The regulatory review in early breast cancer is ongoing. We're filed in the U.S. and EU, and currently expect regulatory review to proceed as planned. Our manufacturing adjustments, which we disclosed a few weeks ago, are on track to ensure alignment with latest regulatory standards in early breast cancer by the end of Q2, and we continue to expect to be able to launch this medicine in the second half of this year. Now, moving to Slide 10, Pluvicto had strong growth of 47% in the quarter, driven by new patient starts and very early beginnings of growth as well outside of the U.S. We have 400 treatment sites now up and running in the U.S., on steady progress to our goal to get well over 500 sites fully certified for the use of Pluvicto. Also, our supply performance is now consistently at a very high level with over 99.5% of injections administered on the planned day.
So, ample supply, Indianapolis facility up and running, continued expansion of our manufacturing network. So, we really feel like we're now in a position to fully supply the market consistently globally, in -- for this medicine. Now, over the course of 2024, we're going to focus on share expansion within existing sites and particularly expanding referral network of medical oncologists who can refer into a Pluvicto treating center. We feel like this will be the key now in the post-taxane setting. We also want to build our business outside of the United States with some important launches in Europe as we also build towards launches -- planned launches Japan and China, both countries where we have planned new manufacturing facilities to support the Pluvicto and Lutathera business.
Our existing indications are also on track. We announced earlier this quarter that the PSMAfore submission enabling OS readout was achieved and this will put us in a position to file Pluvicto early in the second half, so a mid-year filing for this medicine. And then, PSMAddition also on track as well as the PSMA delayed castration localized oligometastatic program as well.

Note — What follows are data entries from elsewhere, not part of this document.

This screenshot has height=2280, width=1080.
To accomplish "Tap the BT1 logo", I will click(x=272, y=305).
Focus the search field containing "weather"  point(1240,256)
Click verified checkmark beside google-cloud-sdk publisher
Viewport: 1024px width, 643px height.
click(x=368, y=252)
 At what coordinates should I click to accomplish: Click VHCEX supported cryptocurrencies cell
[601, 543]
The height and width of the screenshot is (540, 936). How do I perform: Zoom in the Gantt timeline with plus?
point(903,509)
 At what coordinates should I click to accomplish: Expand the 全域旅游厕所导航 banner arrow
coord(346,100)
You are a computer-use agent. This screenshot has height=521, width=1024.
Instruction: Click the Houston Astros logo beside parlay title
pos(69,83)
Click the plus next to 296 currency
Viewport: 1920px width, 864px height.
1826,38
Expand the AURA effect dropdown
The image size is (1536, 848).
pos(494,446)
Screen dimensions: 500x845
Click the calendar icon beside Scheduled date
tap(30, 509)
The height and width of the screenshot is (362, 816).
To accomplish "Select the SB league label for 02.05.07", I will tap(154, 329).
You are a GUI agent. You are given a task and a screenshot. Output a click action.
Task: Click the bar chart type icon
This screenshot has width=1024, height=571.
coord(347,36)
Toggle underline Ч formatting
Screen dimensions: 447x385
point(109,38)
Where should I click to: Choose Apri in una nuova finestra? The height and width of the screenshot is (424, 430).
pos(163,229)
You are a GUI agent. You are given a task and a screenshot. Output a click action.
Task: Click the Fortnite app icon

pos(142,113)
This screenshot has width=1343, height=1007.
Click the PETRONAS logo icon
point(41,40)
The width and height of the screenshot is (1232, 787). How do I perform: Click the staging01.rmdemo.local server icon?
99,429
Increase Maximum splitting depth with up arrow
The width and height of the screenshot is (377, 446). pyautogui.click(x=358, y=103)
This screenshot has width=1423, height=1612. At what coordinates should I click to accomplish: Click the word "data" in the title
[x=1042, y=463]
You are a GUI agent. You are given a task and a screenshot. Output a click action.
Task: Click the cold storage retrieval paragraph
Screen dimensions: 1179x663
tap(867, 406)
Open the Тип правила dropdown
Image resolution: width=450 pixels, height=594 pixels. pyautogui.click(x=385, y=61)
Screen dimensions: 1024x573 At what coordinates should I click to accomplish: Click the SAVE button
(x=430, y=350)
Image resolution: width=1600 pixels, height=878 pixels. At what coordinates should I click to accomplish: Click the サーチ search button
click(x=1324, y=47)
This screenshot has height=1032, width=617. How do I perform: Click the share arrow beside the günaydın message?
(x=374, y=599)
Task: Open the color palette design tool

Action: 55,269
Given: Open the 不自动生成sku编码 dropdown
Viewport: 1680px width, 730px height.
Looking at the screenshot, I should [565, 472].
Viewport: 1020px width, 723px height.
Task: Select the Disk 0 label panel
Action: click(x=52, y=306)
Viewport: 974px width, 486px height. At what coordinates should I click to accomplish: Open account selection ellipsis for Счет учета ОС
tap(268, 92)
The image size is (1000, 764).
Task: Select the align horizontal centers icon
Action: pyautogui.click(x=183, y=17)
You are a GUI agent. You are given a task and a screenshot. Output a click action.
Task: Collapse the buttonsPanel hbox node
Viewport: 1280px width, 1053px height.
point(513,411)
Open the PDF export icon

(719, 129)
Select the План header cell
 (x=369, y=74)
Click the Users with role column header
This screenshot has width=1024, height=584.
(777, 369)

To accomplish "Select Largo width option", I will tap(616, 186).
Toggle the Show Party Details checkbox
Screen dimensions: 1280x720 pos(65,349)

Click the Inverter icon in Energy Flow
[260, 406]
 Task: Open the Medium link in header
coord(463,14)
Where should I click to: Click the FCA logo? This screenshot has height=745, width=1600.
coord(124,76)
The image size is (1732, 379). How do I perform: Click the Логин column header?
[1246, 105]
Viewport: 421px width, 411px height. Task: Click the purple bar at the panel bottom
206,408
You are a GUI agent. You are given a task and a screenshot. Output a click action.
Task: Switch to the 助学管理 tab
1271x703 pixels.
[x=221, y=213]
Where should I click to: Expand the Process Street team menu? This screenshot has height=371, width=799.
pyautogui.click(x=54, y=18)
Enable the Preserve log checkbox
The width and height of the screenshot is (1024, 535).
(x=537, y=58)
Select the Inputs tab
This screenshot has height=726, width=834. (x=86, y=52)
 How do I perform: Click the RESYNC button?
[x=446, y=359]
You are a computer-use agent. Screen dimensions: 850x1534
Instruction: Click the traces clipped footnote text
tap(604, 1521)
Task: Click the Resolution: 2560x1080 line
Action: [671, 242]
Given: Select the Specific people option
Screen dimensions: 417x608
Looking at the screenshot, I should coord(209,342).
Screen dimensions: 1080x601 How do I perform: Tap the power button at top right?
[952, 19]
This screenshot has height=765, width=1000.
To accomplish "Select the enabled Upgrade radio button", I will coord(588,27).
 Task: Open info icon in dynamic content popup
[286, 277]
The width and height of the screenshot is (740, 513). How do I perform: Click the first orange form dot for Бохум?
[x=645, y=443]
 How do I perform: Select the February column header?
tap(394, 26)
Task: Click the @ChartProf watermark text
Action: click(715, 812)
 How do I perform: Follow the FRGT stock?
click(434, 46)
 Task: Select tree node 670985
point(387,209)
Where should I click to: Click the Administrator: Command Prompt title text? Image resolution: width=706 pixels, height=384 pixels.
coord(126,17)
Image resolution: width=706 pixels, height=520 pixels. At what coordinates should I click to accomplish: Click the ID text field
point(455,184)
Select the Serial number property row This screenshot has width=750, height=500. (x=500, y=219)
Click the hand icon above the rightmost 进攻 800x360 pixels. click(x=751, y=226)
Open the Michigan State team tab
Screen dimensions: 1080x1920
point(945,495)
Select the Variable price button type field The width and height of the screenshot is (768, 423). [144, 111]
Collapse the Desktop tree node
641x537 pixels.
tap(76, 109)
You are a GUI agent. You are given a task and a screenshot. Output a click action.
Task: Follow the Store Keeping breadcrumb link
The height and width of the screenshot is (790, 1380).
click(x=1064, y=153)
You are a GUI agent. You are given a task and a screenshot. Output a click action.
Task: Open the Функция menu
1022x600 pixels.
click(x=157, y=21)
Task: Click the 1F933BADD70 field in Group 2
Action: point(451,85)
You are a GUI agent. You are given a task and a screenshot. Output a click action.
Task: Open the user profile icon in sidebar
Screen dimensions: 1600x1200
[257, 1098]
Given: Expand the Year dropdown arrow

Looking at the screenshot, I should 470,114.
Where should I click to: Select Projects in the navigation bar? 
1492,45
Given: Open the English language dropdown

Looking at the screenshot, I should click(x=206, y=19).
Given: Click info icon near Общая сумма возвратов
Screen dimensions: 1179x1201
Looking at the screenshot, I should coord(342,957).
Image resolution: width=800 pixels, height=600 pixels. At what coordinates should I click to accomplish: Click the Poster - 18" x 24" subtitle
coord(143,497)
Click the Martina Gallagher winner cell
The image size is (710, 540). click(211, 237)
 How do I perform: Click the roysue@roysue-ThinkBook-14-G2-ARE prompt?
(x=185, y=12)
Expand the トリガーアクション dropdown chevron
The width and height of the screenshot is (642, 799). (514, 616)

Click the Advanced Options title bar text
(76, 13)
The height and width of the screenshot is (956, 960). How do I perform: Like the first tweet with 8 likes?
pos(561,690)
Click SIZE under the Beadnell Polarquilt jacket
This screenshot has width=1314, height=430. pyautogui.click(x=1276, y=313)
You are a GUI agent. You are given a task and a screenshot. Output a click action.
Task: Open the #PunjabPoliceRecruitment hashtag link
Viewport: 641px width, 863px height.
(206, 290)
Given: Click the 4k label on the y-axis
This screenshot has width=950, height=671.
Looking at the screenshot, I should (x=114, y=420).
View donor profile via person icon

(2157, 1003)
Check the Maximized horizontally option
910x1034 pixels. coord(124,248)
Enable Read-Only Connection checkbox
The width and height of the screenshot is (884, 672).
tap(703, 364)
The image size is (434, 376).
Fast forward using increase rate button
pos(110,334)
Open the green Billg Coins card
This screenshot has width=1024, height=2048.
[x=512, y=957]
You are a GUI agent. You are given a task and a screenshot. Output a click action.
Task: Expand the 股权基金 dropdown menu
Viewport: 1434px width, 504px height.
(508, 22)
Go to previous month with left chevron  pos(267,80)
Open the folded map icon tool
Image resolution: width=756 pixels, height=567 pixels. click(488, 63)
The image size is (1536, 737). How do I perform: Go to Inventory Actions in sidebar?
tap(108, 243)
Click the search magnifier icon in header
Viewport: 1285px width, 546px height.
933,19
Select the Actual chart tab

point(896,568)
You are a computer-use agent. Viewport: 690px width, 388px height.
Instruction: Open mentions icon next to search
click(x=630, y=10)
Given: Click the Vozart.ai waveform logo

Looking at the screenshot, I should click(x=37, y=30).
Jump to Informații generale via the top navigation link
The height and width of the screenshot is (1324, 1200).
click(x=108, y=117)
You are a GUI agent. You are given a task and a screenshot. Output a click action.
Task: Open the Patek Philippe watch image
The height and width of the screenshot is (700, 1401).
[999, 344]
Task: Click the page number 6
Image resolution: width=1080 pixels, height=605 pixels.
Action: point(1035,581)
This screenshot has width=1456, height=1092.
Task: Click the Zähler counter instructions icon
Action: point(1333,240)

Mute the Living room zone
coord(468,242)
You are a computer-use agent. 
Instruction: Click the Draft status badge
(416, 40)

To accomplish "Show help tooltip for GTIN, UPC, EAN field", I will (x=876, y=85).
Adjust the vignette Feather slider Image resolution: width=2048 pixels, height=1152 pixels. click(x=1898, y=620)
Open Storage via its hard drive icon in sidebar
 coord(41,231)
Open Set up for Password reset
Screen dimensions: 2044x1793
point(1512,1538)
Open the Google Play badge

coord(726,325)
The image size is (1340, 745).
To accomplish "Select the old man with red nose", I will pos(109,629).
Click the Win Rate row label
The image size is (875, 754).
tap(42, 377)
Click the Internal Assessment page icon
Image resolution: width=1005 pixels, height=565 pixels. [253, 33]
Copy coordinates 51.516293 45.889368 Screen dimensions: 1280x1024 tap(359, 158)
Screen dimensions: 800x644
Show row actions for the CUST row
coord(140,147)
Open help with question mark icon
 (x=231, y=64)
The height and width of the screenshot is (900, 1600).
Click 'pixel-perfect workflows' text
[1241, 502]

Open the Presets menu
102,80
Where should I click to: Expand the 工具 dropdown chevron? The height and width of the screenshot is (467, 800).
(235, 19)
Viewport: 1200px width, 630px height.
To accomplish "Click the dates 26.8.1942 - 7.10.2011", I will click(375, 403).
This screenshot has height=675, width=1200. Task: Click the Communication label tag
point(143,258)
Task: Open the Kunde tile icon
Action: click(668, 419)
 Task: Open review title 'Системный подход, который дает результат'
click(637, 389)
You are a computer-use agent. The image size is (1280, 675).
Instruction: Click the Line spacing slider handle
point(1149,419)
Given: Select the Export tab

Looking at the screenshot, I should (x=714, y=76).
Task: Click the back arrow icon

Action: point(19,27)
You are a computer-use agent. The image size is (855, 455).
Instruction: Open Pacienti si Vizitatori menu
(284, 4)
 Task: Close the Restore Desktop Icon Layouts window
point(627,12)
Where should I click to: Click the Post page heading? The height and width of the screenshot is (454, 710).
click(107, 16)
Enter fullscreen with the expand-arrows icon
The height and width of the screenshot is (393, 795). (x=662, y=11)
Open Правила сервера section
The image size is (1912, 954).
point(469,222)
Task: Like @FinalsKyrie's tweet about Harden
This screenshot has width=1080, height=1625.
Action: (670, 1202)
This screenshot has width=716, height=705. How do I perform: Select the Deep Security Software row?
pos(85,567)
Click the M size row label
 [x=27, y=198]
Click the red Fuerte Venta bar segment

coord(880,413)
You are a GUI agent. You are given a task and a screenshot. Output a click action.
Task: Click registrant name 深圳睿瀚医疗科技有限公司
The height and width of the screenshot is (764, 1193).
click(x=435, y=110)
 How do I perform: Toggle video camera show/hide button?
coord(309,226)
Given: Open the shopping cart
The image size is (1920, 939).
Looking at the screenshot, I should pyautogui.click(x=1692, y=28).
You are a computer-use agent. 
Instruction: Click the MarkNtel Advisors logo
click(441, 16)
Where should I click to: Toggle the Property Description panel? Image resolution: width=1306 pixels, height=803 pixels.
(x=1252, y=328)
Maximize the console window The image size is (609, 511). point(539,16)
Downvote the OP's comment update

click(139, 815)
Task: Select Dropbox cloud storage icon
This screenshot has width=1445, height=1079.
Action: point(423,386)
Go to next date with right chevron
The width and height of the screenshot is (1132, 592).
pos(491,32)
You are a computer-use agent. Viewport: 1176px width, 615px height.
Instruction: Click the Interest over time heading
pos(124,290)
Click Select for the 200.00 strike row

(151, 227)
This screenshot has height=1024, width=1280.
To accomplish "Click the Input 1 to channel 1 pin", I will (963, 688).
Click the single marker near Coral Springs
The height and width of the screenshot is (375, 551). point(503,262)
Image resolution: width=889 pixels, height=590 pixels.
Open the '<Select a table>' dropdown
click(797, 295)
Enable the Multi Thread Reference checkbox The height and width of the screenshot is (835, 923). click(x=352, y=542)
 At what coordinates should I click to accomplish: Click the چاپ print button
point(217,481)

Now, a little more detail on the PSMAfore submission enabling OS readout. We had a primary endpoint that we read out last year where we met the primary endpoints as well as really strong data across all of the secondary and exploratory endpoints, a very impressive relative risk reduction for rPFS, strong profile across the patient reported outcomes, as well as the various response ORR, DCR and DOR.
What we announced earlier in the quarter was the updated third interim, which gave us a higher proportion of OS events. The OS hazard ratio was less than 1, which puts us in a position to file mid-year and other secondary endpoints were consistent with the previous results as was the rPFS. And what we feel and see is with the additional eight months of follow-up, we have high confidence in the safety profile of Pluvicto. And so, these results will be presented at an upcoming medical congress, and of , we're working as quickly as we can to get this file in. Now, moving to Slide 12, Leqvio also had a really strong quarter. Adoption expanded steadily in the U.S,, but also outside of the United States. As you can see here on the left hand chart, very strong performance both in the U.S. and outside the U.S. Taking the U.S. first, we had growth outpacing the advanced lipid-lowering market.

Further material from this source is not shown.